You won’t be able to download certain files on Chrome from mid-2020, reasons are…
We’ve seen time after time browser giants make security-related changes that have a major impact on end-users, moving the site in a safer direction. It’s Google this time, which has led the effort to block HTTP downloads in the world’s most popular browser, Google Chrome.
Below are the things Google is changing which will be beneficial for the web.
Let’s go ahead,
Why Block HTTP Downloads?
As we are aware, when you visit a non-HTTPS website, Google Chrome and other essential browsers show a “Not Secure” alert. Everyday users are thus told of the dangerous connection to avoid sharing personal sensitive information with that website It played a key role in fostering user consciousness and adoption of HTTPS.
But that’s not enough.
Consider the possibility that a site has an SSL certificate installed yet is unobtrusively serving their record downloads through HTTP. Imagine a scenario where programmers utilize this opening to infuse malware into your framework. It’s positively a chance!
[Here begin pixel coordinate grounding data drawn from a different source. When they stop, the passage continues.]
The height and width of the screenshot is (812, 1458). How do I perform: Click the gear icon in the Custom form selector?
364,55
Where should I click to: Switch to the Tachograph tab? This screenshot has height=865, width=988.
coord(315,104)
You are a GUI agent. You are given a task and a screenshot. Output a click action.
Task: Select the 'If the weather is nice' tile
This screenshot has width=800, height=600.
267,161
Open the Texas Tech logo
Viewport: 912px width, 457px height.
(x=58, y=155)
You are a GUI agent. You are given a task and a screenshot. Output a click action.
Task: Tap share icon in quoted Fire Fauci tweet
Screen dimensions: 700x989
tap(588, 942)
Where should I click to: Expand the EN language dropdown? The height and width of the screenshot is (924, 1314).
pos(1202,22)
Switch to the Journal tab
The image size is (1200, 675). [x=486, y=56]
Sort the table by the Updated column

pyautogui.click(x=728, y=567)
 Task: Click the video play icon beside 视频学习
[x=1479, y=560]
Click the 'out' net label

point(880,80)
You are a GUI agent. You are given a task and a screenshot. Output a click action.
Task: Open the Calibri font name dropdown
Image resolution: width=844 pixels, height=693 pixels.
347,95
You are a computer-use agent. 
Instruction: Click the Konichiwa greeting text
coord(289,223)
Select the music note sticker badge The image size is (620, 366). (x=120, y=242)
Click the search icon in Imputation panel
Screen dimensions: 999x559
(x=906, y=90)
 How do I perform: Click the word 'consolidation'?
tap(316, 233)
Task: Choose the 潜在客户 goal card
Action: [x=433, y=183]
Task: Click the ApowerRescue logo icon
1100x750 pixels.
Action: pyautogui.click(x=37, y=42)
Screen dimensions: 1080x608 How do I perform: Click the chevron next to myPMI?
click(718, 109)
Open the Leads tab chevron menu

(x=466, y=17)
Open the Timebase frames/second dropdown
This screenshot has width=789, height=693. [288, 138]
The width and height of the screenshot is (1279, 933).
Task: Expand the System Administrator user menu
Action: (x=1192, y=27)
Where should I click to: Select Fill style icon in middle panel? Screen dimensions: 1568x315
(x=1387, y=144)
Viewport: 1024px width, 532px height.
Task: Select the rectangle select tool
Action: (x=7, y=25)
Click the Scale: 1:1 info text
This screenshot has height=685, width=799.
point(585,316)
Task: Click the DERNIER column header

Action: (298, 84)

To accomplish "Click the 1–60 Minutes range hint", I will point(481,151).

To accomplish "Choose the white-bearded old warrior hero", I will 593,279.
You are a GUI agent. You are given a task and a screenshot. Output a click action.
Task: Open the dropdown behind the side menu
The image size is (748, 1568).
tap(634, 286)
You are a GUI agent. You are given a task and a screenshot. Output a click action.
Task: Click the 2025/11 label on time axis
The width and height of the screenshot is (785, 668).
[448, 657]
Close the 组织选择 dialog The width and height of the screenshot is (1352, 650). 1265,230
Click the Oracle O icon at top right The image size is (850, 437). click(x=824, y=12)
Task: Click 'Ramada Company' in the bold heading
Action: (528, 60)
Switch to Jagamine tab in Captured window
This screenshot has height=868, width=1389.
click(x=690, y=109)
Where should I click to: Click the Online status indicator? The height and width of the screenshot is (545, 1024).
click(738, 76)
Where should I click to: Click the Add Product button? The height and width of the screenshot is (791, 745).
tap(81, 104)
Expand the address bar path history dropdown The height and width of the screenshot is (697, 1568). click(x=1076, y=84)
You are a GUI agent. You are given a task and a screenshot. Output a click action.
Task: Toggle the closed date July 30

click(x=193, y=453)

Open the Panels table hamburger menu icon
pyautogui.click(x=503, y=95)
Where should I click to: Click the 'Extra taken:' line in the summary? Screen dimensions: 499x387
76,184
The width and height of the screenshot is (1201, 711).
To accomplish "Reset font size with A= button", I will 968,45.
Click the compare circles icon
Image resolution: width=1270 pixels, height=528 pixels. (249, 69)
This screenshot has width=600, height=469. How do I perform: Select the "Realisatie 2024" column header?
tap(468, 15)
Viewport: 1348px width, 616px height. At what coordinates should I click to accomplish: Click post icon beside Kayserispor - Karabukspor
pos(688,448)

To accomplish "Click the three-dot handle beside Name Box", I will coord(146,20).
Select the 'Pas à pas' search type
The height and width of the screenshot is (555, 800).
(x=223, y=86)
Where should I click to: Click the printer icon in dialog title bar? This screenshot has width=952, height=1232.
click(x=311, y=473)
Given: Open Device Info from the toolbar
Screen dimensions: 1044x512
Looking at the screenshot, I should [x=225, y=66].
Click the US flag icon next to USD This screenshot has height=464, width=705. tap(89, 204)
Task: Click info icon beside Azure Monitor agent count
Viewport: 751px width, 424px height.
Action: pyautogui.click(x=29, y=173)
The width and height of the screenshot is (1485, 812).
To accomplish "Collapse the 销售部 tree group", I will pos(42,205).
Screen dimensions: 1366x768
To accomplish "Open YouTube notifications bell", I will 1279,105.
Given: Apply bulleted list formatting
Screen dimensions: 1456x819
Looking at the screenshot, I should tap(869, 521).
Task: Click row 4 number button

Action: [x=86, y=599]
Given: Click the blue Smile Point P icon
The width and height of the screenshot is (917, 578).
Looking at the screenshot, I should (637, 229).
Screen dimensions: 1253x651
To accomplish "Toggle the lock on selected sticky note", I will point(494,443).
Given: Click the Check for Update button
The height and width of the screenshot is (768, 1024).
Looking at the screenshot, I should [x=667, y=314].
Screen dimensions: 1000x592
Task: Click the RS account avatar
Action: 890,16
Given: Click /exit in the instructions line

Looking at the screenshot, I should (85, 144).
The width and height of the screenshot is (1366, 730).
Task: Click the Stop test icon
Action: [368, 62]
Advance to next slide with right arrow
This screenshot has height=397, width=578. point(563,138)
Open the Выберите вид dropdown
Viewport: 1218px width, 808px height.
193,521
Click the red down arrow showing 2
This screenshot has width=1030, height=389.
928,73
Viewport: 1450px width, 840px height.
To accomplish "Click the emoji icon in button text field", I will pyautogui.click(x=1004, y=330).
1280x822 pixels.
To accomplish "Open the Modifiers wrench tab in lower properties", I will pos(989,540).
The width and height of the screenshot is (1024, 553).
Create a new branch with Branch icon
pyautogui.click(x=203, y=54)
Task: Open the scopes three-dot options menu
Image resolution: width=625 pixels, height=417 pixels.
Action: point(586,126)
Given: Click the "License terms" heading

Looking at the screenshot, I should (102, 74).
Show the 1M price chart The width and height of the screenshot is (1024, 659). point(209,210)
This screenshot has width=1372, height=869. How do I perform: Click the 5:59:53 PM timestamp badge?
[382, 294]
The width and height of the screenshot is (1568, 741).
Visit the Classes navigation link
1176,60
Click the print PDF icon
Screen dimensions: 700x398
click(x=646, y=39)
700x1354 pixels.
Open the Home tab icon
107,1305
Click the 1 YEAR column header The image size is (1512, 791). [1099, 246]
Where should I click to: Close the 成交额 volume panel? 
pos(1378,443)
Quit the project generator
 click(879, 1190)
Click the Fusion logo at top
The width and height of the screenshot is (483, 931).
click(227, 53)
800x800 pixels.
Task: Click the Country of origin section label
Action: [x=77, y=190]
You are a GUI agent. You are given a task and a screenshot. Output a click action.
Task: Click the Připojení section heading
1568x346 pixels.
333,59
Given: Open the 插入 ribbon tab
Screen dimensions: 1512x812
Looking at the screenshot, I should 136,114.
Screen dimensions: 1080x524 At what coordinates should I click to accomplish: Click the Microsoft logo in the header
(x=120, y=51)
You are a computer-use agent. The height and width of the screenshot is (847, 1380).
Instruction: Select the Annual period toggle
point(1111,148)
In specialized terms, such a blend of HTTP content on a HTTPS site is alluded to as “mixed content.” And with a “mixed download”, most clients could without much of a stretch fall for it as there’s no sign to inform clients when the download interface is HTTP. It’s very an opening in HTTPS security, and Google has chosen to fill it by blocking HTTP downloads from HTTPS sites.
What Is Going to Be Blocked?
Chrome 83 (to be released in June 2020) will start blocking “the file types that present the greatest risk to users,” as per Google’s announced plan. These types of files include executable files such as.exe and .apk. Google will also include other file types in successive Chrome releases, and eventually block all file types in Chrome 86, to be announced in October 2020. So, after October 2020 (if you update Chrome), when you click the download link from an HTTPS URL, you won’t be able to access any file that is being served over HTTP.
Remember that users can still download HTTP files if a website uses HTTP. This update targets HTTPS sites using HTTP encrypt URLs, as the browser shows that the web page is safe, but the download is not safe.
Google’s 6 Phased Approach to Blocking
In spite of the fact that the blocking procedure will be started with the arrival of Chrome 83, Google first needs to instruct clients and furthermore give time for site owners to expel mixed content from their sites. That is the reason Chrome 81 (to be delivered from March 2020) will give a support console warning message about mixed content downloads.
Google break this cycle, which begins in March, into 6 stages. Google’s outline for desktop platforms (Windows, macOS, Chrome OS, and Linux) is given here:
Ø Chrome 81 (to be released in March 2020) — Chrome will print a console message to caution website admins about all the downloads with the mixed contents.
Ø Chrome 82 (to be released in April 2020) — Chrome will start informing users for mixed content downloads of executables (.exe, .apk, etc.) and will display an alert console for all other file types.
Ø Chrome 83 (to be released in June 2020) — This is when they initiate the blocking process. Chrome will start blocking executables containing mixed content. It will also warn users on archives of mixed content (.zip, .iso, etc.). Computer alerts will start on all other forms of files.
Ø Chrome 84 (to be released in August 2020) — Chrome will extend its block-list to include files and disk images. Chrome can present an alert to users on other mixed content file types such as .pdf and.docx formats. Console warnings will start with images, audio, and video files.
Ø Chrome 85 (to be released in September 2020) — Chrome blocks all files except for images, audio, and video. Before downloading those files, a warning message will be displayed to users.
Ø Chrome 86 (to be released in October 2020) — When you click a download link via an HTTP website, Chrome will block all content that is served on non-secure HTTP. In other words, Chrome will block all files of mixed content.
Chrome will delay deployment by one launch for mobile phones (Android and iOS). Which means it’ll start showing alerts in Chrome 83, rather than Chrome 82.
Does Your Website Have Mixed Content?
This upgrade to Google Chrome will not only cause hackers to change their strategy but will also allow certain internet sites to adopt a new look at their website. A lot of website administrators may not even know what mixed content they have on their website. Okay, we’re here to help.
To check mixed content/insecure links on your website, you can go to our “Why No Padlock?” tool and get all mixed content links at your fingertips. You can move it to HTTPS to protect your website until you know what mixed content you have on your site.
While Google has put a great deal of effort into bringing vulnerable websites to migrate to HTTPS and increase user consciousness of HTTPS, I have always thought that mixed content was an aspect that needed addressing. Google has now descended on mixed content downloads, and this will clearly mark an achievement in improving protection and security on the web. We trust and anticipate that different programs should stick to this same pattern to ensure client protection and security.